There are some instances in which, by the breaking away and falling of smaller rocks, larger rocks have been left standing in the form of columns. Most notable of these are the "Devil's Pulpit," and the "Devil's Chair." The former, owing to surrounding shrubbery, is not easily seen. The latter is a conspicuous object on the western shore of the river a few rods below the lower landing. It stands on the slope formed by the debris of a precipice that rises here about 120 feet above the river. Its base is about 40 feet above low water mark; the column itself reaches 45 feet higher. It is composed of many angular pieces of trap, the upper portion bearing a rude resemblance to a chair. It is considered quite a feat to climb to the summit. The face of the rocks is disfigured by the names of ambitious and undeserving persons. The nuisance of names and advertisements painted upon the most prominent rocks in the Dalles is one that every lover of Nature will wish to have abated. To spend an hour climbing amongst these precipices to find in some conspicuous place the advertisement of a quack medicine, illustrates the adage: "There is but one step from the sublime to the ridiculous."

THE WELLS.

A more remarkable curiosity may be found on that bench or middle plateau of the Dalles, lying between the upper and the lower Taylor's Falls landings, in what has been not inaptly styled "The Wells." These are openings, or pits, not much unlike wells, in places where the trap is not more than 50 feet above water level, varying in width from a few inches to 30 or 40 feet, the deepest being from 20 to 25 feet.
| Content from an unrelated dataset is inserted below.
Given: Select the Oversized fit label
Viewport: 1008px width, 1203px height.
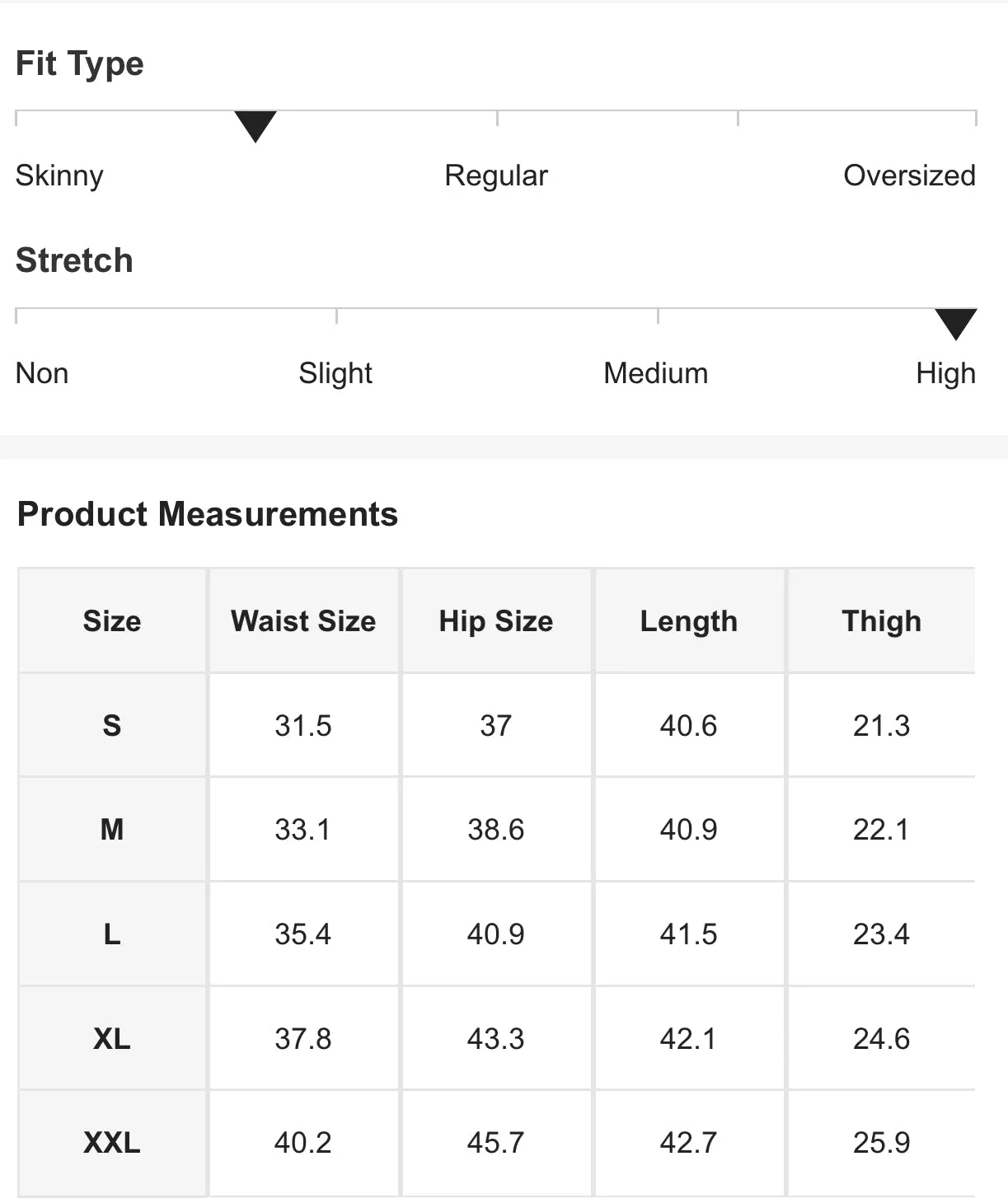Looking at the screenshot, I should pos(909,176).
These seem to have been formed by the action of water upon pebbles or boulders, much as "pot holes" are now being formed in the rocky bottoms of running streams. The water falls upon the pebbles or boulders in such a way as to cause them to revolve and act as a drill, boring holes in the rock proportioned to the force of the agencies employed. Some of these boulders and pebbles, worn to a spherical shape, were originally found at the bottoms of these wells, but have been mostly carried away by the curious. Some of the wells are cut through solid pieces of trap. The walls of others are seamed and jointed; in some cases fragments have fallen out, and in others the entire side of the wells has been violently disrupted and partly filled with debris. The extreme hardness of the trap rock militates somewhat against the theory of formation above given. It is, however, not improbable that this hardness was acquired after long exposure to the air.